▶ Extract
--------

From: Brian Foster <bfoster@redhat.com>
To: "Darrick J. Wong" <darrick.wong@oracle.com>
Cc: linux-xfs@vger.kernel.org
Subject: Re: [PATCH v2 1/3] xfs: implement per-inode writeback completion queues
Date: Mon, 15 Apr 2019 14:13:53 -0400 [thread overview]
Message-ID: <20190415181353.GG4222@bfoster> (raw)
In-Reply-To: <20190415161336.GB4752@magnolia>
On Mon, Apr 15, 2019 at 09:13:36AM -0700, Darrick J. Wong wrote:
> From: Darrick J. Wong <darrick.wong@oracle.com>
>
> When scheduling writeback of dirty file data in the page cache, XFS uses
> IO completion workqueue items to ensure that filesystem metadata only
> updates after the write completes successfully. This is essential for
> converting unwritten extents to real extents at the right time and
> performing COW remappings.
>
> Unfortunately, XFS queues each IO completion work item to an unbounded
> workqueue, which means that the kernel can spawn dozens of threads to
> try to handle the items quickly. These threads need to take the ILOCK
> to update file metadata, which results in heavy ILOCK contention if a
> large number of the work items target a single file, which is
> inefficient.

--------

▶ Source excerpt
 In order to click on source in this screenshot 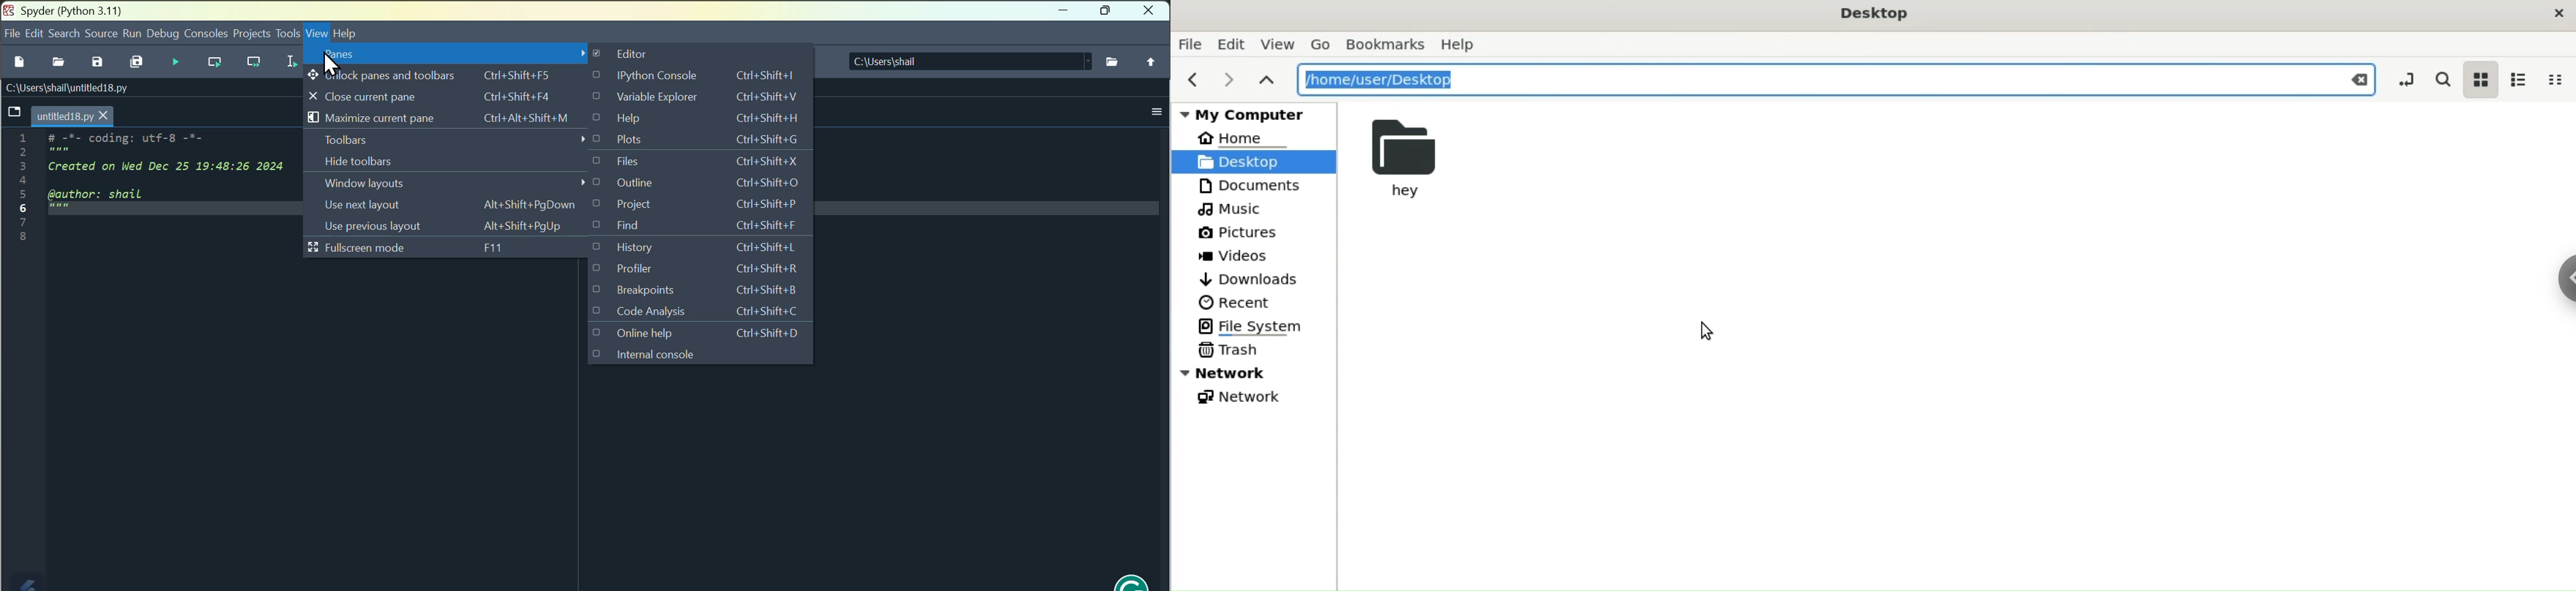, I will do `click(99, 32)`.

--------

▶ Written exercise A
According to the XFS patch reply, which lock must the completion threads take to update file metadata?
▶ Written exercise B
Retype the passage of the XFS patch reply between "From: Brian Foster" and "Message-ID: <20190415181353.GG4222@bfoster> (raw)", inclusive.

▶ Worked answer A
They must take the ILOCK.

▶ Worked answer B
From: Brian Foster <bfoster@redhat.com>
To: "Darrick J. Wong" <darrick.wong@oracle.com>
Cc: linux-xfs@vger.kernel.org
Subject: Re: [PATCH v2 1/3] xfs: implement per-inode writeback completion queues
Date: Mon, 15 Apr 2019 14:13:53 -0400 [thread overview]
Message-ID: <20190415181353.GG4222@bfoster> (raw)